With a box office total of (whips out calculator)…holy crap that’s a lot of zeroes, you’d think that the comic book source material from where Disney hauls out an annual payday would be worth quite a few bucks. And you’d be right! While it’s hard to find a definitive number, there’s no denying that the Marvel Cinematic Universe has had a positive effect on the comic books industry as a whole, with Marvel reorganising their premiere characters and teams to complement the silver screen status quo.
Is it enough though? For a company that was facing bankruptcy in the 1990s, is Marvel still a hot commodity that is financially secure currently? That was the question that ran wilder than Hulkamania over the weekend, when Marvel Editor-in-Chief C.B. Cebulski and Chief Creative Officer Joe Queseda hosted a panel at South By Southwest called “Marvel: From Comics To Screens”, which saw Bleeding Cool suggest that Quesada and Cebulski were there to “make the case” that comic books were still important, even if sales were down.

§ What to do
**a)** According to the passage about Marvel comics, why did Marvel reorganize its premiere characters and teams? Explain in one to three sentences.
**b)** What was the title of the South By Southwest panel described in the Marvel passage?
**c)** Pick up the passage about Marvel comics and the South By Southwest panel right after its final sentence, and carry it forward.
These rows have no connection to the Marvel passage.

(Dataset rows)
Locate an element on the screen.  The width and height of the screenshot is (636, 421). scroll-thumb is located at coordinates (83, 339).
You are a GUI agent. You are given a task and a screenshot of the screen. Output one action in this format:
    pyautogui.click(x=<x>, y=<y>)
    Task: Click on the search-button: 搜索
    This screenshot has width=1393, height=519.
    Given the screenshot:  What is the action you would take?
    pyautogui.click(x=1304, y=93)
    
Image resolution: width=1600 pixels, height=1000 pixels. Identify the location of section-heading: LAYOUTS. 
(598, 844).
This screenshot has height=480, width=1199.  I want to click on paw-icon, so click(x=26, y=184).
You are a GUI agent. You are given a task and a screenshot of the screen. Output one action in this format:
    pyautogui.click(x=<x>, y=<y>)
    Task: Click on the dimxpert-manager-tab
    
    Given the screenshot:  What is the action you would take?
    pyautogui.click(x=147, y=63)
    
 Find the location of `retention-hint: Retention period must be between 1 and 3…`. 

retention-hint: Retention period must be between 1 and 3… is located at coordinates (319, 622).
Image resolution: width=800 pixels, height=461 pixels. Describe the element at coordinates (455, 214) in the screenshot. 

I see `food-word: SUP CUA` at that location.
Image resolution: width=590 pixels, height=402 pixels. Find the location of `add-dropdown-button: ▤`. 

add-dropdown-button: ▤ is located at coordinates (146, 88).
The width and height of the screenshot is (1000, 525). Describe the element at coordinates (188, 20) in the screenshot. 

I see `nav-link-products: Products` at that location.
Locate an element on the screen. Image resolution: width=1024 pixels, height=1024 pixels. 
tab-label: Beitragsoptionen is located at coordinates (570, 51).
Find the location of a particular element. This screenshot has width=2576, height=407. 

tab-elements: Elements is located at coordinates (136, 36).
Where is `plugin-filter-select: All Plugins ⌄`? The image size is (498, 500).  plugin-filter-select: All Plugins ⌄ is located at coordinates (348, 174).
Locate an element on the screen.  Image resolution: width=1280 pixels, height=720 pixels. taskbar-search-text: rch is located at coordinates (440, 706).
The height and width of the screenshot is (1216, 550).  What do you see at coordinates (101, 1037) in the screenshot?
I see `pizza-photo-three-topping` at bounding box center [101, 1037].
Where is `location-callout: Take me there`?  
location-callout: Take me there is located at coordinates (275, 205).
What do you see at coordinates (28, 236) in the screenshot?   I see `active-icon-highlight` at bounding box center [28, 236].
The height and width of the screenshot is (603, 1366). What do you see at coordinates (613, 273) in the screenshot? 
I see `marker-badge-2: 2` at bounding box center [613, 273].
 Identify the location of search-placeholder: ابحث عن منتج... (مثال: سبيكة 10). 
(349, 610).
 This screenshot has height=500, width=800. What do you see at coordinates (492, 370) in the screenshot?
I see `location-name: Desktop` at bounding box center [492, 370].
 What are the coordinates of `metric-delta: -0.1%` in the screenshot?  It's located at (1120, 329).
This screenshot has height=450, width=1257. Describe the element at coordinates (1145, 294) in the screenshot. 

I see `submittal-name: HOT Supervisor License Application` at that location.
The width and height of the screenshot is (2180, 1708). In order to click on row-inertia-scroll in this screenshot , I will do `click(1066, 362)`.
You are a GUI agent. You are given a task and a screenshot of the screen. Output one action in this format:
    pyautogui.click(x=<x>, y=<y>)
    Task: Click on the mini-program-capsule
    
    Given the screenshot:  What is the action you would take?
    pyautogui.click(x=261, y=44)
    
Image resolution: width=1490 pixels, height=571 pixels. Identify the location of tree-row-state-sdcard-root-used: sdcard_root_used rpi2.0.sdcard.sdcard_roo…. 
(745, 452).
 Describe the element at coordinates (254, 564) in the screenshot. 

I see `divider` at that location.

§ Expected responses
**a)** Marvel reorganized its premiere characters and teams to complement the silver screen status quo. The comic books were brought in line with how the characters and teams appear in the Marvel Cinematic Universe films.

**b)** "Marvel: From Comics To Screens"

**c)**
“If less people are buying comics and the direct market is on the verge of collapse, then why should a megacorp like Disney continue to bother publishing them at all, especially when they can make far more money mining the intellectual properties for other mediums? Well, perhaps that’s why Quesada and Cebulski plan to make the case that none of those things would be possible without the comics,” Bleeding Cool’s Jude Terror wrote.
Therefore, comics must continue to be published even if they add little value to the budget on their own simply because they provide the genetic material to make actual profits elsewhere.
To be fair, that’s an opinion right there, on a news post. It’s a take and maybe it’s hot, but it’s an opinion nonetheless and the post pretty much makes that clear. That didn’t stop other sites from taking the post and going nuts with it, offering clickbait and switch articles that led to many a website claiming that the age of Marvel in comic books was over and that Mickey Mouse was preparing to shut down the iconic New York offices that continue to pump out dozens of comic books every week.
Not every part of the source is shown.